▶ _ASSIGNMENT_: From the entries below, return exactly the lines beginning at the one that contains "The height and width of the screenshot is (456, 850)." and ending at the one that contains "Task: Open the Rayo team link", both of them included, and only those lines.

▶ _AVAILABLE DATA_:
====

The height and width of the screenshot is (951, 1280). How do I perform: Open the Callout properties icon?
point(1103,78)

====

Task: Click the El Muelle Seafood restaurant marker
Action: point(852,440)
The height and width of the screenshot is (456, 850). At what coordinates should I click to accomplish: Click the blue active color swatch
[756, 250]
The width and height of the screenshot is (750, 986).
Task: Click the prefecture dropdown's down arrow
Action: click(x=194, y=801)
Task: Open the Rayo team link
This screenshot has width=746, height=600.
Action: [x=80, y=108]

====

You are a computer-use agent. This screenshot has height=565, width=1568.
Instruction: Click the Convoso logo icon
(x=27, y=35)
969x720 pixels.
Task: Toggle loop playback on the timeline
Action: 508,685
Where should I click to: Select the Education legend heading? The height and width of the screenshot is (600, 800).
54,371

====

▶ _RESULT OF THE TASK_:
The height and width of the screenshot is (456, 850). At what coordinates should I click to accomplish: Click the blue active color swatch
[756, 250]
The width and height of the screenshot is (750, 986).
Task: Click the prefecture dropdown's down arrow
Action: click(x=194, y=801)
Task: Open the Rayo team link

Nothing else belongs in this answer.